Absentéisme, mal-être : comment aider les ados à mieux vivre avec la dermatite atopique ?

Absentéisme, mal-être : comment aider les ados à mieux vivre avec la dermatite atopique ?
Absentéisme, mal-être : comment aider les ados à mieux vivre avec la dermatite atopique ? - © tylim/IStock.com

Saviez-vous que la dermatite atopique modérée à sévère était responsable de 15 à 22 jours d'absentéisme à l'école par an ?

C'est le constat d'une étude relayée par Sanofi Genzyme à l'occasion de la Journée internationale de la dermatite atopique le 14 septembre, qui montre également que la maladie a de lourdes conséquences sur la qualité de vie des patients, notamment des adolescents.

Un constat qui interroge sur la nécessité de mieux informer le public et de répondre aux besoins non satisfaits des malades.

Une maladie de la peau fréquente mais peu connue du public

Si la dermatite atopique fait partie des maladies de peau les plus fréquentes dans le monde, elle reste encore trop méconnue par celles et ceux qui n'y sont pas confrontés. Une ignorance qui peut être à l'origine de nombreux préjugés, de moqueries ou de discriminations qui impactent fortement le quotidien des patients. D'après une étude française réalisée en 2020, plus d'un ado souffrant d'une dermatite atopique sur trois (35%) déclare avoir déjà été en proie aux moqueries ou subi un isolement tandis que 57% se déclarent gênés, malheureux ou tristes à cause des problèmes de peau générés par la maladie. La santé peut également s'en ressentir puisque 50% affirment avoir un sommeil perturbé.

"Nous sommes en présence d'une maladie chronique qui évolue avec des poussées et qui touche l'enfant et l'adulte. Le symptôme le plus gênant est sans conteste le prurit, qui peut être très féroce et insomniant.
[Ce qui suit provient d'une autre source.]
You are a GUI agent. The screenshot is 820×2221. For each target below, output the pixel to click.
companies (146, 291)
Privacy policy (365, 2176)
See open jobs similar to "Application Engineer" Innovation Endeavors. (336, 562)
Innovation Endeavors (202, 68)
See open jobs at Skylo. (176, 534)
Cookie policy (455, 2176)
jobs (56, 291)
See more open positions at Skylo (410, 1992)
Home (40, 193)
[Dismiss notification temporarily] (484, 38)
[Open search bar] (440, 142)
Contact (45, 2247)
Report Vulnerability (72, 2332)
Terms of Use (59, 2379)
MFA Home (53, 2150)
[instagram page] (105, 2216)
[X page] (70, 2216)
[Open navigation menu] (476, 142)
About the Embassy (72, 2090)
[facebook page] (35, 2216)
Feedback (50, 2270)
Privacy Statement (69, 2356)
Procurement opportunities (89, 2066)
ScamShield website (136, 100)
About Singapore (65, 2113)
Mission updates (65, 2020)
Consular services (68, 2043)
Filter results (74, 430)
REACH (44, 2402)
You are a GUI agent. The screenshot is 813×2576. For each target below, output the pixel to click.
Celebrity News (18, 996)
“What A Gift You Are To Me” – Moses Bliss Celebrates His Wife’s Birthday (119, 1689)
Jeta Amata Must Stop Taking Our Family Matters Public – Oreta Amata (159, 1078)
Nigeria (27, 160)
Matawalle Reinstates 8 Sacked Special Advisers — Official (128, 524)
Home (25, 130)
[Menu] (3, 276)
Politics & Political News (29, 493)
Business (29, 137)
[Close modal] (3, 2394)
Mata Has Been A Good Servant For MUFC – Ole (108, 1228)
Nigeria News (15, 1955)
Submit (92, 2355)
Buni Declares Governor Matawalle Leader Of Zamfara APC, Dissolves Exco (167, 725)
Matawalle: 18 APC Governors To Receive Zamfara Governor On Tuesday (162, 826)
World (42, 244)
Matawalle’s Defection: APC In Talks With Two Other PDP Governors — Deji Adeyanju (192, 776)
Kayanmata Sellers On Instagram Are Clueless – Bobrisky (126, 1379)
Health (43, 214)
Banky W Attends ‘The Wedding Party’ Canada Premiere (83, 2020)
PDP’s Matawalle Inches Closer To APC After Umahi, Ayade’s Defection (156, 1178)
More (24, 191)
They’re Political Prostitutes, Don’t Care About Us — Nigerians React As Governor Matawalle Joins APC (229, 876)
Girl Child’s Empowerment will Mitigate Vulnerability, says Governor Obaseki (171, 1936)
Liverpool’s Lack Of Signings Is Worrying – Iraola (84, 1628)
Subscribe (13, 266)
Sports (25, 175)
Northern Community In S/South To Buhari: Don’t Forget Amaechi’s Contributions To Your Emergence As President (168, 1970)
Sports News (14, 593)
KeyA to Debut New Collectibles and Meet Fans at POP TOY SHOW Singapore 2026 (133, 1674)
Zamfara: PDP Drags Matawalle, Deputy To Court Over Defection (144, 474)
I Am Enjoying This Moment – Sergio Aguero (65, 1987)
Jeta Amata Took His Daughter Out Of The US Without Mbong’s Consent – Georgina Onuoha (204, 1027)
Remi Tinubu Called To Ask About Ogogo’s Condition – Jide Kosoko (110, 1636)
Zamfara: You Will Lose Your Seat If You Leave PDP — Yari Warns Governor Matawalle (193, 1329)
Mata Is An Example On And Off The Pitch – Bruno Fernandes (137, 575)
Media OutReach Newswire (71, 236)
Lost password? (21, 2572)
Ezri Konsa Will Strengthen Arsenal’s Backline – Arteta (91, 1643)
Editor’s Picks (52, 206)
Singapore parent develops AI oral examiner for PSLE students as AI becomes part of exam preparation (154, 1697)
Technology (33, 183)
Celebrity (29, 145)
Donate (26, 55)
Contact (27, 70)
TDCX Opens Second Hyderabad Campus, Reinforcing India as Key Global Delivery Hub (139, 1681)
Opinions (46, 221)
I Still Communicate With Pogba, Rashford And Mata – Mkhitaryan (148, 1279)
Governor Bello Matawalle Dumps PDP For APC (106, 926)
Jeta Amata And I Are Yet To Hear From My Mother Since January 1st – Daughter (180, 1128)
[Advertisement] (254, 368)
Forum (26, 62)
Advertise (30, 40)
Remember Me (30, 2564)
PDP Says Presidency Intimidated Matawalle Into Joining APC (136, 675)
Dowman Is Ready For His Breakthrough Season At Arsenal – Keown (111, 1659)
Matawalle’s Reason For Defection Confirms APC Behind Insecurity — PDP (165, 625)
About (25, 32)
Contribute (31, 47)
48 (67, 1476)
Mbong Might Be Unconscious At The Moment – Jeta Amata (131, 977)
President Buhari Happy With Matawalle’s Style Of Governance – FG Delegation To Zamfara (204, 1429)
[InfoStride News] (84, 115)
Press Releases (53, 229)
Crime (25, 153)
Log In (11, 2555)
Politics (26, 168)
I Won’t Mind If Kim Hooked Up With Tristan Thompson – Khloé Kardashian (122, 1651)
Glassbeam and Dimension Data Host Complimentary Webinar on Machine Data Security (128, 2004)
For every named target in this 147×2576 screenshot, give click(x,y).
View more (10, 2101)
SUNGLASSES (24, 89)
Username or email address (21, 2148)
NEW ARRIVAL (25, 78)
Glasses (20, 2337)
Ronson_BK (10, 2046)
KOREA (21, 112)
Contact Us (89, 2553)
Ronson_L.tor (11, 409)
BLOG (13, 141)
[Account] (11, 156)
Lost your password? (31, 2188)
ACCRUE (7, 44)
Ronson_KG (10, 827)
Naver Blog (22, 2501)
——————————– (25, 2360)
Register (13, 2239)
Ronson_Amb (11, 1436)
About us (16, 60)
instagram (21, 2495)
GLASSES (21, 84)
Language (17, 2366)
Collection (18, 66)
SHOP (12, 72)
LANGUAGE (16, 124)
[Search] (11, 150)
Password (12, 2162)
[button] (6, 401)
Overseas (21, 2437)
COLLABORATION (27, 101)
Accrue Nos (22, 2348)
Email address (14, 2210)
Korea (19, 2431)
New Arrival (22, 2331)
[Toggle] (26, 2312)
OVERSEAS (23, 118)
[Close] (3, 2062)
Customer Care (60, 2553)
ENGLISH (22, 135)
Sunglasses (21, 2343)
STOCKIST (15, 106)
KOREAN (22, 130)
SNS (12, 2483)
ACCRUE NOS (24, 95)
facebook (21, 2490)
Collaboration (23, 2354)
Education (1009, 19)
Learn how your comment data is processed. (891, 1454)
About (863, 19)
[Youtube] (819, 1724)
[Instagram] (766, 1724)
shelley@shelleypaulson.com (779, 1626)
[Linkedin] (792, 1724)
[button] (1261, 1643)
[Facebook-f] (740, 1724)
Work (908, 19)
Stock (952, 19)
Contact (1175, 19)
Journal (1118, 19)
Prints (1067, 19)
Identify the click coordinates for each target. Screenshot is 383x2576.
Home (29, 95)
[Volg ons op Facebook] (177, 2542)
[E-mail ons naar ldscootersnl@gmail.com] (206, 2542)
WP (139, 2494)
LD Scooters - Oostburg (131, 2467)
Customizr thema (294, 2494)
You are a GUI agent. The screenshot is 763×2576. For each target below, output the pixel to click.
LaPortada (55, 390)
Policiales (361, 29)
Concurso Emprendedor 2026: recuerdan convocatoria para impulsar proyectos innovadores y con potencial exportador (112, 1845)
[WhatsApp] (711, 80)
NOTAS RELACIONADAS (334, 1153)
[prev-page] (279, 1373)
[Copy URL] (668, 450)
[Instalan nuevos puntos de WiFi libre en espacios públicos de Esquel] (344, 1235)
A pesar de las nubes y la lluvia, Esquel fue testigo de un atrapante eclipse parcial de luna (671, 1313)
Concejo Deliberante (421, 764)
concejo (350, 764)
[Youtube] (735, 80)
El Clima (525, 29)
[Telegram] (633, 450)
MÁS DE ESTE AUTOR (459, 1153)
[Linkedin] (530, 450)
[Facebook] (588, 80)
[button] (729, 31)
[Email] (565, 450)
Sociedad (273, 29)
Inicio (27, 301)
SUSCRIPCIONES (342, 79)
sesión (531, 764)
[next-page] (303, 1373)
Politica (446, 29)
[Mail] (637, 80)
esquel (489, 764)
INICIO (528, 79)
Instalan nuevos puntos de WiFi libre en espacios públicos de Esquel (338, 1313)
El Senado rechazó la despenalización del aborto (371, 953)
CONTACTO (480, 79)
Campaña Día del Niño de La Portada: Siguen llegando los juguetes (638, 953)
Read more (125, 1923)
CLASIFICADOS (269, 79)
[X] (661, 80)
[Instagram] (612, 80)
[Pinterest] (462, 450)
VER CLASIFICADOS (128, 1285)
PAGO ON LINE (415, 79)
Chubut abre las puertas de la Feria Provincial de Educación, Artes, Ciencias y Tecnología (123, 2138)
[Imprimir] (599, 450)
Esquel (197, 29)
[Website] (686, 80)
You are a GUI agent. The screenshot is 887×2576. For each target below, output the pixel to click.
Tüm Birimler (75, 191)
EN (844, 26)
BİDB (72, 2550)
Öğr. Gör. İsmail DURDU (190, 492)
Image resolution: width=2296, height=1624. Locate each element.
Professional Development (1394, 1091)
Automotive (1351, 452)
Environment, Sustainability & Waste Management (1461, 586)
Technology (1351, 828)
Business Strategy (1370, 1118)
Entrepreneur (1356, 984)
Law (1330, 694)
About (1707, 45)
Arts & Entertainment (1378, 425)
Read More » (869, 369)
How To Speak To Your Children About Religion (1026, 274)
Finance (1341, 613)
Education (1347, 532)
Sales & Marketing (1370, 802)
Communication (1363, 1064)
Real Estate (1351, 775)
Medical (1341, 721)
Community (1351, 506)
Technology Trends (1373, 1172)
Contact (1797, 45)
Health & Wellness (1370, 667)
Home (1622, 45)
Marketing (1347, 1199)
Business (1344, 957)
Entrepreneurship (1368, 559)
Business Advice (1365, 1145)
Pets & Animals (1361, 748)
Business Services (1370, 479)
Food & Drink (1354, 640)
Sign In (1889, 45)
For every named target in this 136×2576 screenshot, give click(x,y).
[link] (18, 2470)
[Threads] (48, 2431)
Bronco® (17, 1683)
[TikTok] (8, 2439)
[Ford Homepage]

En conséquence, on se sent fatigué le matin au réveil", explique le Professeur Jean-Luc Schmutz, chef du département de dermatologie et d'allergologie du CHRU de Nancy.

La dermatite atopique se caractérise par des éruptions cutanées pouvant le plus souvent apparaître sur les paupières, le visage, le cou, les coudes, les poignets, les mains, les genoux et les chevilles, chez l'adolescent et l'adulte. Dans sa forme la plus sévère, elle peut même engendrer des démangeaisons intenses quotidiennes et des lésions cutanées avec un risque de surinfection.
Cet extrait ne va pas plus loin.